**MATERIAL SUPPLIED:**
========
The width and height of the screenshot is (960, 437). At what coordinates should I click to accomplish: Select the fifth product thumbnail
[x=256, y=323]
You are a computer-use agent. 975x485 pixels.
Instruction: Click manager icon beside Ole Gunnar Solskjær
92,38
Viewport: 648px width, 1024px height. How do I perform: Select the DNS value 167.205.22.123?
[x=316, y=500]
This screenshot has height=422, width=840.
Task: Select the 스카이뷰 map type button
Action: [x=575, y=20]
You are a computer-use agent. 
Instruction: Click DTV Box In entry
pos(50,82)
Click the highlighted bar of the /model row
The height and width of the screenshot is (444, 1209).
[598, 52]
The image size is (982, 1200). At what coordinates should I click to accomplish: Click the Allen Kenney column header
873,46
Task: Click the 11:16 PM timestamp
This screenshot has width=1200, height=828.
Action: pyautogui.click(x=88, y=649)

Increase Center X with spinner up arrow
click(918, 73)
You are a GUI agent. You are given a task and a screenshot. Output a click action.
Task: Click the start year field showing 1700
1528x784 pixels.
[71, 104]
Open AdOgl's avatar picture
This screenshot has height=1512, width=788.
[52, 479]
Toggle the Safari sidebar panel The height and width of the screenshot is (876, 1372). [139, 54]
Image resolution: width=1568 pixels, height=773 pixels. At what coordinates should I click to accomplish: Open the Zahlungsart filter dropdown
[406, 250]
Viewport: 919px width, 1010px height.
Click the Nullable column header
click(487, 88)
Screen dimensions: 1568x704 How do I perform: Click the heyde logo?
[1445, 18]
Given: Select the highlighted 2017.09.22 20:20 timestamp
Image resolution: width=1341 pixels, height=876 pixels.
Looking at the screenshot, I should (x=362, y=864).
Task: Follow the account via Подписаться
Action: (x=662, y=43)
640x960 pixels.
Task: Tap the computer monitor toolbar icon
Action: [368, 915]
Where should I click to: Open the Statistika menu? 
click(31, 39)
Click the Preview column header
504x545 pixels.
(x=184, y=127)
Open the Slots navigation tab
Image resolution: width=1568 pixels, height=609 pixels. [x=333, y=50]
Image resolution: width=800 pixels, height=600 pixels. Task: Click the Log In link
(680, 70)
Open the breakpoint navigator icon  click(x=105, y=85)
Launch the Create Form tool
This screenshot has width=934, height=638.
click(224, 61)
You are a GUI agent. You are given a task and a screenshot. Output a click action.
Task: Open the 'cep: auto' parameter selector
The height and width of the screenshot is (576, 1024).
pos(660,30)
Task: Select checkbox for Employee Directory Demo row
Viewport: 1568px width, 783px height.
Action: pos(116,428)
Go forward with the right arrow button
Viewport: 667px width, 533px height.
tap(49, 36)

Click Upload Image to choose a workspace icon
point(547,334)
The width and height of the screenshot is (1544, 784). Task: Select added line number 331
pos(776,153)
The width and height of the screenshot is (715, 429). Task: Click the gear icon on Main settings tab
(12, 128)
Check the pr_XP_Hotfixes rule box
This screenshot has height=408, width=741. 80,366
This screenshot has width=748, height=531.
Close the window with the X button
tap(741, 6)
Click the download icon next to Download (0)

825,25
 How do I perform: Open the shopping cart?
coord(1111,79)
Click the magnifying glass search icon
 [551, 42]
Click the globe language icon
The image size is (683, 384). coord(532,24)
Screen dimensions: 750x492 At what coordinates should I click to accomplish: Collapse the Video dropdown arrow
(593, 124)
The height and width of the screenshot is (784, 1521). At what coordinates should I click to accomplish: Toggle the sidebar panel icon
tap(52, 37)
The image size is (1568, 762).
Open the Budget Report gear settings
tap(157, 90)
========
**AIM OF THE EXERCISE:**
Everything in the material above from the line that has "The height and width of the screenshot is (444, 1209)." through the line that has "Given: Select the" must be duplicated exactly, with no other lines given.

**RESULT:**
The height and width of the screenshot is (444, 1209).
[598, 52]
The image size is (982, 1200). At what coordinates should I click to accomplish: Click the Allen Kenney column header
873,46
Task: Click the 11:16 PM timestamp
This screenshot has width=1200, height=828.
Action: pyautogui.click(x=88, y=649)

Increase Center X with spinner up arrow
click(918, 73)
You are a GUI agent. You are given a task and a screenshot. Output a click action.
Task: Click the start year field showing 1700
1528x784 pixels.
[71, 104]
Open AdOgl's avatar picture
This screenshot has height=1512, width=788.
[52, 479]
Toggle the Safari sidebar panel The height and width of the screenshot is (876, 1372). [139, 54]
Image resolution: width=1568 pixels, height=773 pixels. At what coordinates should I click to accomplish: Open the Zahlungsart filter dropdown
[406, 250]
Viewport: 919px width, 1010px height.
Click the Nullable column header
click(487, 88)
Screen dimensions: 1568x704 How do I perform: Click the heyde logo?
[1445, 18]
Given: Select the highlighted 2017.09.22 20:20 timestamp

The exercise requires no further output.